L’operazione dell’Udinese in realtà parte da lontano: Sanchez viene segnalato da uno scout nel 2006, quando gioca nel Cobreloa. Gino Pozzo decide di lasciarlo per un altro paio di anni in Sudamerica, prima al Colo Colo e poi in Argentina, al River Plate - tra gli allenatori che ha incrociato c’è anche il Cholo Simeone.

Quando atterra in Serie A ha 18 anni, una progressione palla al piede elettrizzante e un certo gusto per l’estetica del gesto tecnico: nelle prime due stagioni all’Udinese gioca prevalentemente a destra in un attacco a tre, ma l’arrivo di Guidolin segna, per Alexis, il primo upgrade: nella stagione 2011/12 lui e Di Natale fanno 40 goal, assist dell’uno, goal dell’altro e viceversa. Senza egoismi. 

Sanchez predilige il destro - così ha segnato il 74% di tutti i goal fatti finora nei vari campionati - ma è efficace anche di sinistro e di testa, nonostante l’altezza. Quando si è visto il meglio di Sanchez, in Italia? Ci sarebbero tante partite da citare, nel Greatest Hits che trovate su Dazn ad esempio c’è un goal al Cagliari che neanche ricordavo, 70 metri di campo a velocità assurda, doppio passo a dribblare Astori che lo affronta, portiere attratto fuori dai pali e poi infilato. Però alla fine non si può non dire Palermo-Udinese 0-7, perché uno stadio avversario che ti applaude è sempre la risposta definitiva.

Alexis Sanchez UdineseGetty Images

Tocopilla-Udine-Barcellona. "Alexis mi ha rubato il cuore”, questa è la firma di Pep Guardiola sul contratto che porta Alexis in blaugrana. In tre stagione cambierà tre allenatori, vincendo una Supercoppa Europa, un Mondiale per Club e la Liga 2012/13, quella dei 100 punti e dei 115 goal fatti.

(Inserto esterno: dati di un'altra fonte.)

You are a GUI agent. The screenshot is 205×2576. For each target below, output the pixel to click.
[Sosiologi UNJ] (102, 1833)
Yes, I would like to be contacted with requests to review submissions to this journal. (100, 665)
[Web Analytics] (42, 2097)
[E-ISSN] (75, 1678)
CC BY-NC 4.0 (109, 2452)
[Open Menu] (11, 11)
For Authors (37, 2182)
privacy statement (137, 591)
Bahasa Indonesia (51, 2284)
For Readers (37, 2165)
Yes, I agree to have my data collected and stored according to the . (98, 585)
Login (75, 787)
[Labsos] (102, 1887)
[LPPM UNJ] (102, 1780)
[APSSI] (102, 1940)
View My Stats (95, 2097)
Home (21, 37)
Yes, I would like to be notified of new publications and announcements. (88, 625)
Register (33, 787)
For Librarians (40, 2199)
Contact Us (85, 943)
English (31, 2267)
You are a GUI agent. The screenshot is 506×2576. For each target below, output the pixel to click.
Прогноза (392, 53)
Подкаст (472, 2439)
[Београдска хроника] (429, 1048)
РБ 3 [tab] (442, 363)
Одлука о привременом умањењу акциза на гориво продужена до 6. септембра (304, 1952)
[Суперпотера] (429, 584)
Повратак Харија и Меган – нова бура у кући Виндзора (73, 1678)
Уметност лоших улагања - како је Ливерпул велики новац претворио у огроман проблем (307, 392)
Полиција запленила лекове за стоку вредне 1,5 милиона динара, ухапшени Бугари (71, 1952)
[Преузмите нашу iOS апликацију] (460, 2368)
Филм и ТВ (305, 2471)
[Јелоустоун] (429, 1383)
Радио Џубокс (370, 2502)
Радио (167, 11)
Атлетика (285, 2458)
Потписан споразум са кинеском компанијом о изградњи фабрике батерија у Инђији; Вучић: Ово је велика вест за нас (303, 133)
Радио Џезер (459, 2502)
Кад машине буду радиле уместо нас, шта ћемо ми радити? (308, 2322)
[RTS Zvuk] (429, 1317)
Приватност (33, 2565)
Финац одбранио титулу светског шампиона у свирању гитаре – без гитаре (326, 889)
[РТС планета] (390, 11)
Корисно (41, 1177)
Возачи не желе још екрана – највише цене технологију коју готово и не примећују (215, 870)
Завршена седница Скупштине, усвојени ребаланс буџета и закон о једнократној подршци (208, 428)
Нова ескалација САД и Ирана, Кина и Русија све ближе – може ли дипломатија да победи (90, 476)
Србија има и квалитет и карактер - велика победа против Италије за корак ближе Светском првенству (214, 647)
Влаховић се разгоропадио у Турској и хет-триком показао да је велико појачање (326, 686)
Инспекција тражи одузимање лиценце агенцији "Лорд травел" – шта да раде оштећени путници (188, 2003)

Anche se in realtà il suo contributo, in termini puramente realizzativi, è più pesante l’anno dopo, tanto da arrivare a un centimetro dal regalare al Barca la seconda Liga consecutiva, all’ultima giornata, con un goal bellissimo contro l’Atletico Madrid. Dopo 15 minuti però Godin pareggia e si prende il titolo: chissà se alla Pinetina ne hanno mai parlato.

Alexis Sanchez Neymar BarcelonaGetty

Al Barca, Alexis impara a cavarsela anche a sinistra, elemento che gli tornerà molto utile nei primi anni all’Arsenal, in attesa dell’evoluzione finale che Wenger concretizza nel 2016 mettendolo al centro dell’attacco. In quella stagione, in Premier, segna 24 goal e serve 10 assist in 38 partite ed è decisivo anche in Fa Cup, prima in semifinale contro Guardiola e poi in finale contro Conte.

Il suo passato e quello che sarebbe diventato il suo futuro, insomma. In mezzo una parentesi di soli tre goal in Premier in una stagione e mezza allo United e un allenatore, Mourinho, che lo ha bollato come “un uomo triste, se non sei felice è difficile giocare ad alti livelli”. Per motivi che non dipendono da lui, è difficile che sia questa la stagione in cui ritrovare la felicità, ammesso che Mou abbia ragione. Ma come dice Wenger, l’allenatore che l’ha conosciuto meglio di tutti, “Sanchez ti fa sempre sperare che, prima o poi, farà qualcosa di speciale. Ti prende sempre in contropiede".